DATA SECTION ▸
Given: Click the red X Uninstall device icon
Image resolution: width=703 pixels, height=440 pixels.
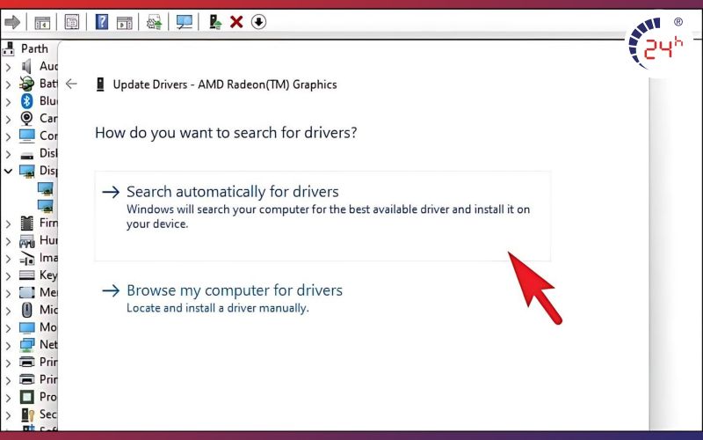Looking at the screenshot, I should 236,21.
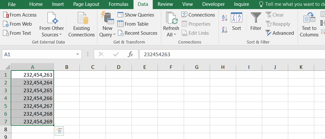Screen dimensions: 325x139
Task: Select column D header
Action: (119, 67)
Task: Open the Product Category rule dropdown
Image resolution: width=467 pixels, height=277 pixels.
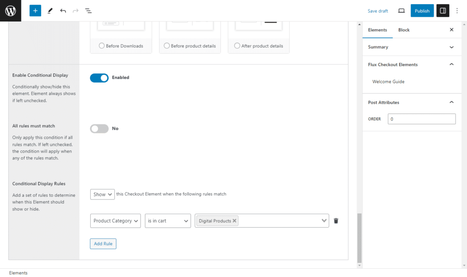Action: [x=116, y=221]
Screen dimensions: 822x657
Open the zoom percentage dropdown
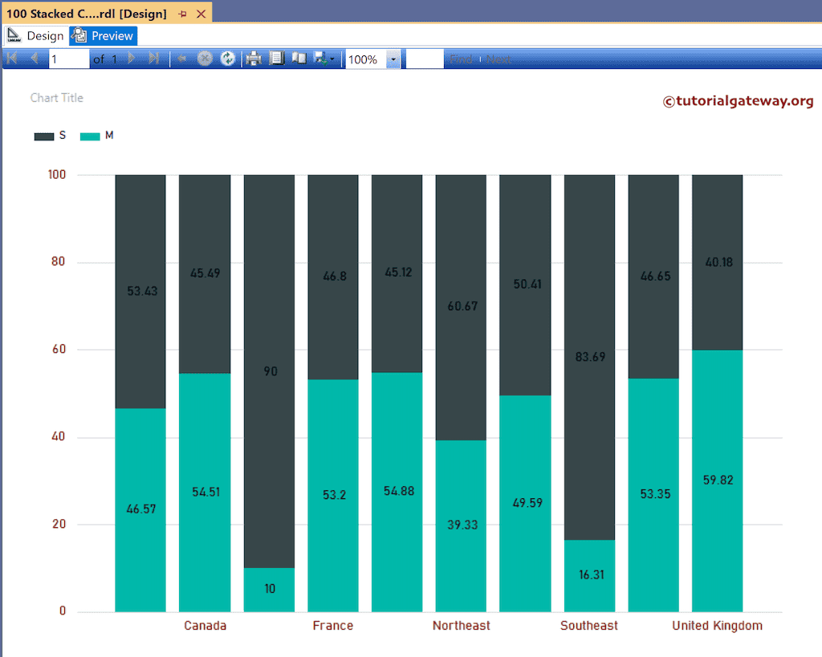393,59
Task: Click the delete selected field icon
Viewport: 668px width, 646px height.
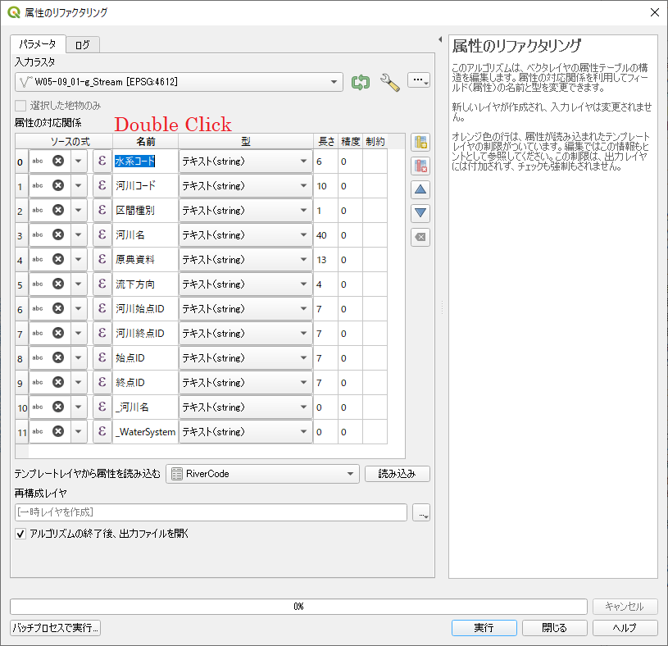Action: (x=420, y=166)
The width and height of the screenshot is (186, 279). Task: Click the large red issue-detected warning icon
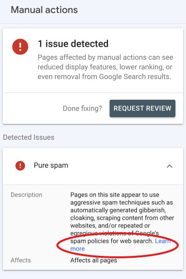[x=20, y=47]
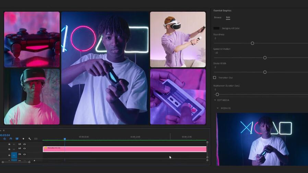Click the Roundness slider handle
This screenshot has height=173, width=308.
coord(252,43)
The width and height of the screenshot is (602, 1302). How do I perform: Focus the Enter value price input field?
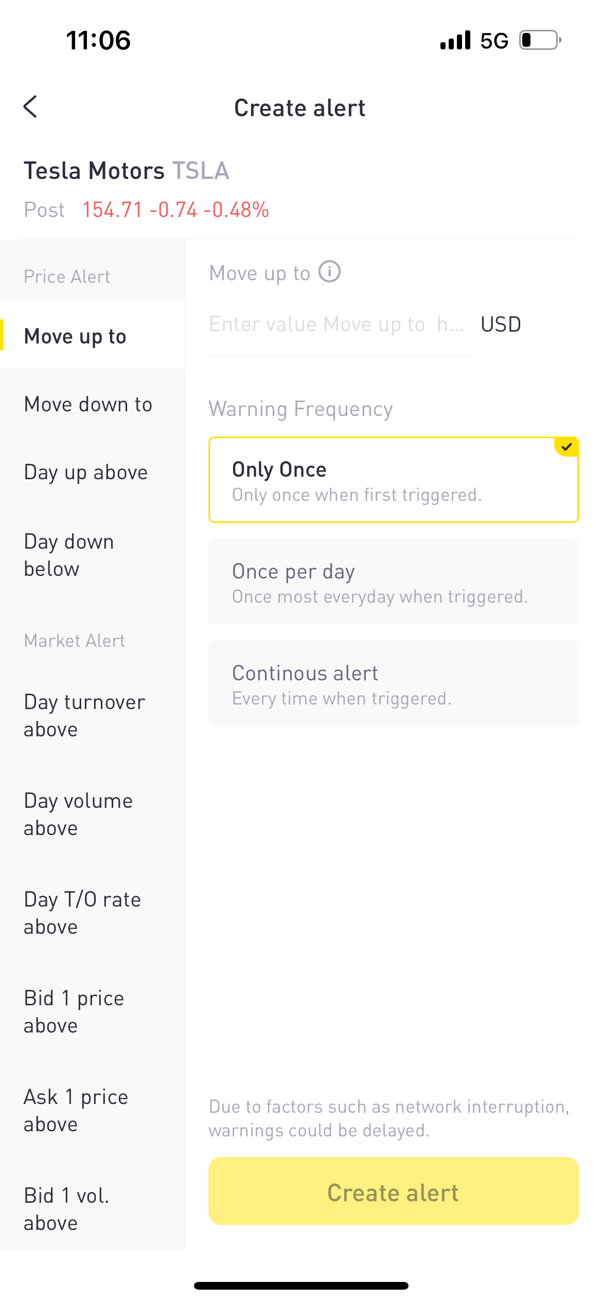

WHAT YOU SHOULD DO ▸
Look through the data above and report every line in which "field" appears.

SOLUTION ▸
Task: Click the delete selected field icon
The width and height of the screenshot is (602, 1302). How do I perform: Focus the Enter value price input field?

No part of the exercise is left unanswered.